BC questiona urgência de acareação determinada por Dias Toffoli durante o recesso e afirma que apuração sobre supostas fraudes bilionárias ainda está em fase inicial
O Banco Central solicitou ao ministro Dias Toffoli, do Supremo Tribunal Federal (STF), esclarecimentos sobre o depoimento do diretor de Fiscalização da autarquia, Ailton de Aquino, marcado para esta terça-feira, no âmbito das investigações sobre fraudes no Banco Master. O inquérito apura suspeitas de irregularidades bilionárias, incluindo a emissão de ativos sem lastro e a negociação de créditos considerados fictícios.

A audiência foi determinada pelo STF com o objetivo de confrontar versões relacionadas à tentativa de venda do Banco Master ao Banco de Brasília (BRB) e apurar eventuais falhas na atuação de gestores e de órgãos reguladores.
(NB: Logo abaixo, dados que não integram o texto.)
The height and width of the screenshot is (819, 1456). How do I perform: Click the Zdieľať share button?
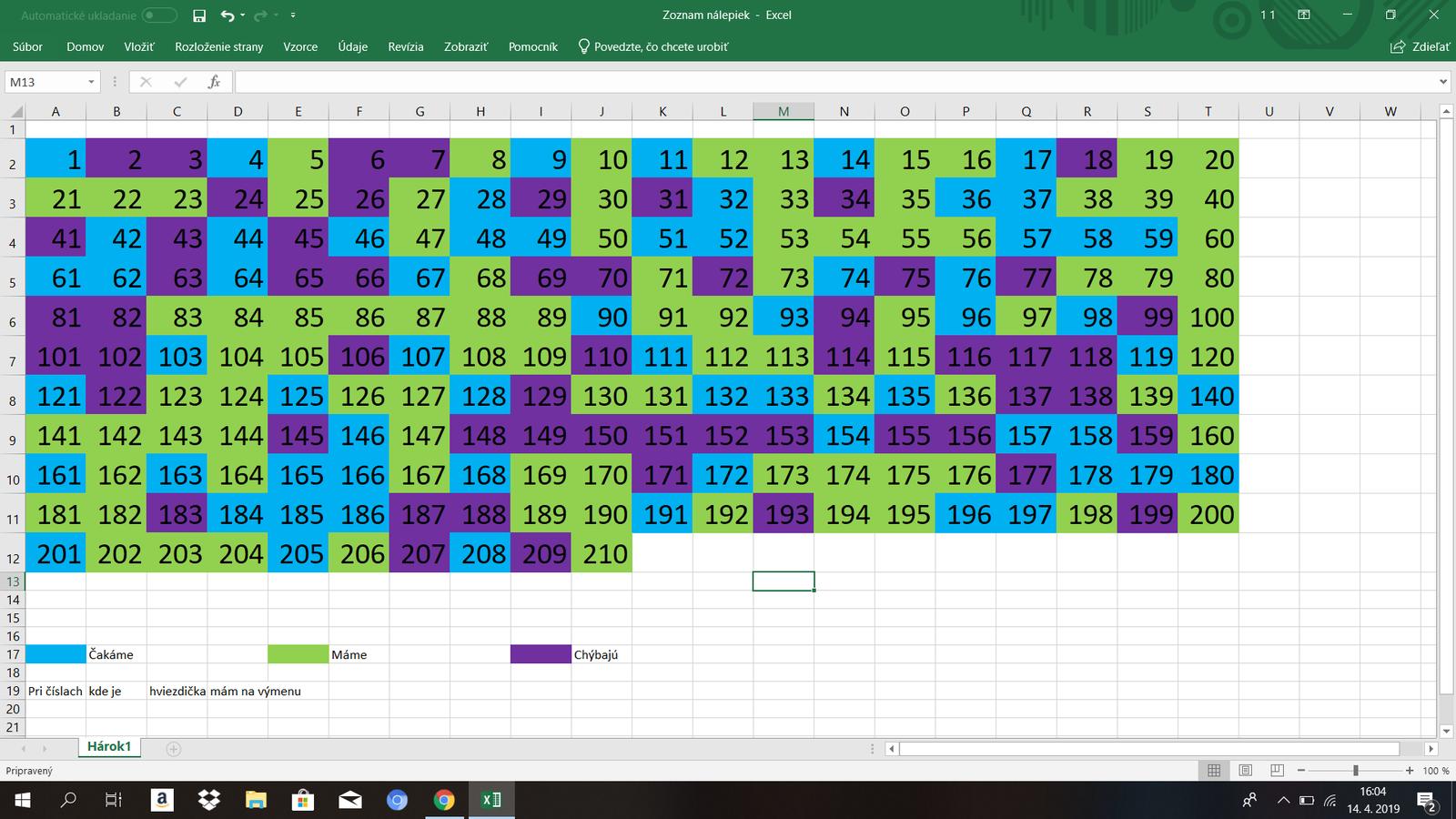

O Banco Central sustenta, porém, que a investigação ainda se encontra em estágio inicial e que nenhum dos envolvidos prestou depoimento individual até o momento.
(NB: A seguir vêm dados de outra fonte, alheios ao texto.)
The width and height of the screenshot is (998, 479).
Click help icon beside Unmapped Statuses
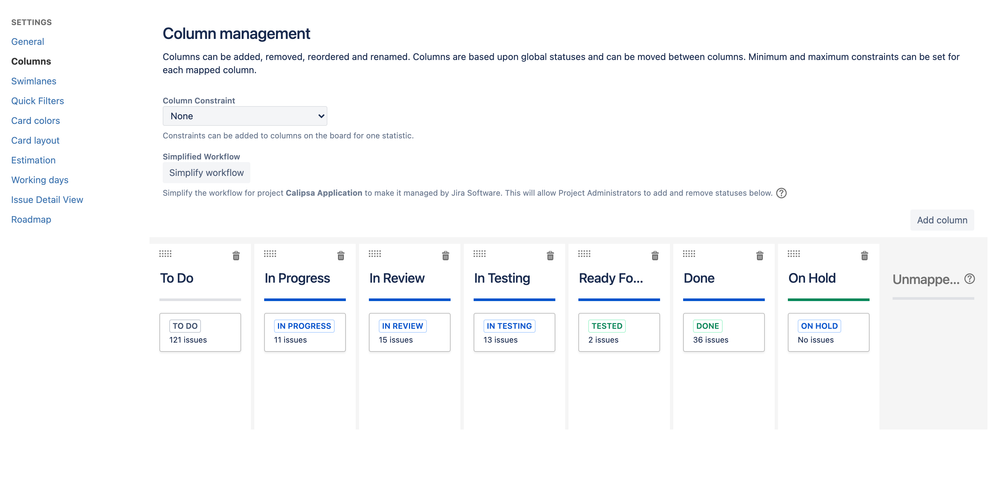pos(969,279)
Segundo estimativas, as fraudes investigadas podem alcançar R$ 12,2 bilhões e resultaram na decretação da liquidação extrajudicial do Banco Master, ocorrida em novembro de 2025. O Banco Central também questionou a urgência atribuída por Toffoli à realização da acareação durante o recesso do Judiciário, argumentando que não haveria risco iminente que justificasse a medida nesse período.